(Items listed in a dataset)
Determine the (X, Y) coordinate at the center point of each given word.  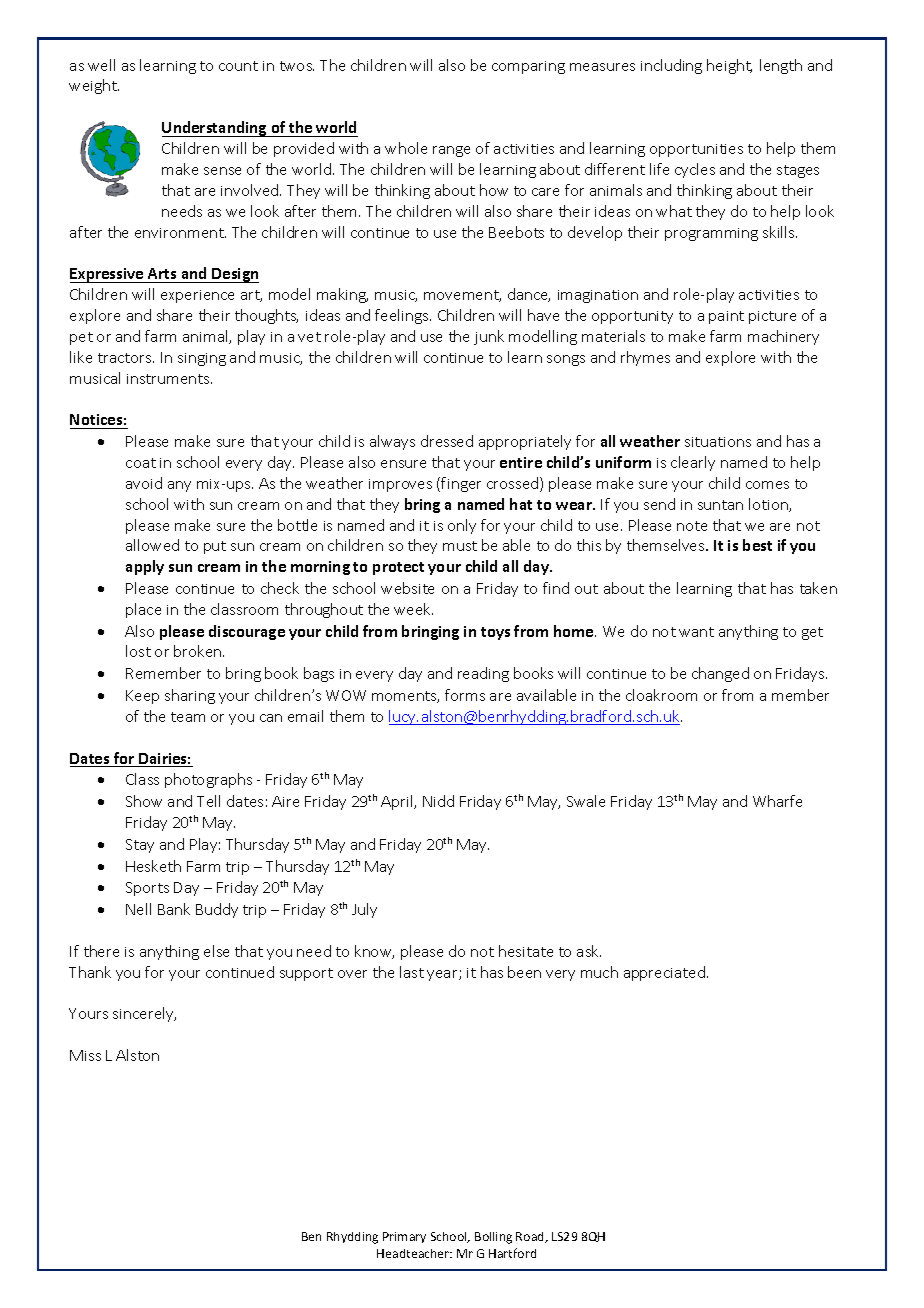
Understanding (215, 129)
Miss (85, 1055)
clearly (693, 463)
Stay (140, 846)
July (364, 910)
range (451, 151)
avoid (144, 483)
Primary (404, 1237)
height (729, 66)
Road (531, 1237)
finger (461, 484)
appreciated (664, 973)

### Task prompt:
Copy all of the material above word for word, leaving out the pictures.

### Complete answer:
Determine the (X, Y) coordinate at the center point of each given word.  
Understanding (215, 129)
Miss (85, 1055)
clearly (693, 463)
Stay (140, 846)
July (364, 910)
range (451, 151)
avoid (144, 483)
Primary (404, 1237)
height (729, 66)
Road (531, 1237)
finger (461, 484)
appreciated (664, 973)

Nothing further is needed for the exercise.